What the exercise asks – The answer must consist of every record below, reproduced exactly.

Data excerpts:
------------------------

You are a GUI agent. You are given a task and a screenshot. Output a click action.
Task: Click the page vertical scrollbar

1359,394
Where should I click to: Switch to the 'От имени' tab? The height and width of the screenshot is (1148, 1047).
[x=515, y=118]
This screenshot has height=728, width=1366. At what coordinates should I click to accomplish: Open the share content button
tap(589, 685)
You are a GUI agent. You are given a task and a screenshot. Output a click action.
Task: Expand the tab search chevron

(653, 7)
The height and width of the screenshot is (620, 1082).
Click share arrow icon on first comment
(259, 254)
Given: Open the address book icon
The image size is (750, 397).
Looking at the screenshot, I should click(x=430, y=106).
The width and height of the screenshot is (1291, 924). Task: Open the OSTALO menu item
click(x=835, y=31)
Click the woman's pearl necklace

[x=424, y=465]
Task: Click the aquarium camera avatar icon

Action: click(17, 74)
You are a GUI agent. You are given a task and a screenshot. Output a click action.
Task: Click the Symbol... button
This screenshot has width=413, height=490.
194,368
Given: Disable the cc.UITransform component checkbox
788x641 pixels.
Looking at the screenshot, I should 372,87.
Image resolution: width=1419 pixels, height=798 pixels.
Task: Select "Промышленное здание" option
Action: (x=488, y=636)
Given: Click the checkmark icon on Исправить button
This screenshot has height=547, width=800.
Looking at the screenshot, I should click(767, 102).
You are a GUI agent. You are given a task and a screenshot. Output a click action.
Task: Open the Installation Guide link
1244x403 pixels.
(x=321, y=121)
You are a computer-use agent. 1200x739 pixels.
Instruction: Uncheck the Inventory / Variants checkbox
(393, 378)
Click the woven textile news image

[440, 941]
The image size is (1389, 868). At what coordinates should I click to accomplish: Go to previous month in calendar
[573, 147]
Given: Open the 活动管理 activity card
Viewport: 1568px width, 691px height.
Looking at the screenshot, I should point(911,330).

------------------------

Exercise output –
You are a GUI agent. You are given a task and a screenshot. Output a click action.
Task: Click the page vertical scrollbar

1359,394
Where should I click to: Switch to the 'От имени' tab? The height and width of the screenshot is (1148, 1047).
[x=515, y=118]
This screenshot has height=728, width=1366. At what coordinates should I click to accomplish: Open the share content button
tap(589, 685)
You are a GUI agent. You are given a task and a screenshot. Output a click action.
Task: Expand the tab search chevron

(653, 7)
The height and width of the screenshot is (620, 1082).
Click share arrow icon on first comment
(259, 254)
Given: Open the address book icon
The image size is (750, 397).
Looking at the screenshot, I should click(x=430, y=106).
The width and height of the screenshot is (1291, 924). Task: Open the OSTALO menu item
click(x=835, y=31)
Click the woman's pearl necklace

[x=424, y=465]
Task: Click the aquarium camera avatar icon

Action: click(17, 74)
You are a GUI agent. You are given a task and a screenshot. Output a click action.
Task: Click the Symbol... button
This screenshot has width=413, height=490.
194,368
Given: Disable the cc.UITransform component checkbox
788x641 pixels.
Looking at the screenshot, I should 372,87.
Image resolution: width=1419 pixels, height=798 pixels.
Task: Select "Промышленное здание" option
Action: (x=488, y=636)
Given: Click the checkmark icon on Исправить button
This screenshot has height=547, width=800.
Looking at the screenshot, I should click(767, 102).
You are a GUI agent. You are given a task and a screenshot. Output a click action.
Task: Open the Installation Guide link
1244x403 pixels.
(x=321, y=121)
You are a computer-use agent. 1200x739 pixels.
Instruction: Uncheck the Inventory / Variants checkbox
(393, 378)
Click the woven textile news image

[440, 941]
The image size is (1389, 868). At what coordinates should I click to accomplish: Go to previous month in calendar
[573, 147]
Given: Open the 活动管理 activity card
Viewport: 1568px width, 691px height.
Looking at the screenshot, I should point(911,330).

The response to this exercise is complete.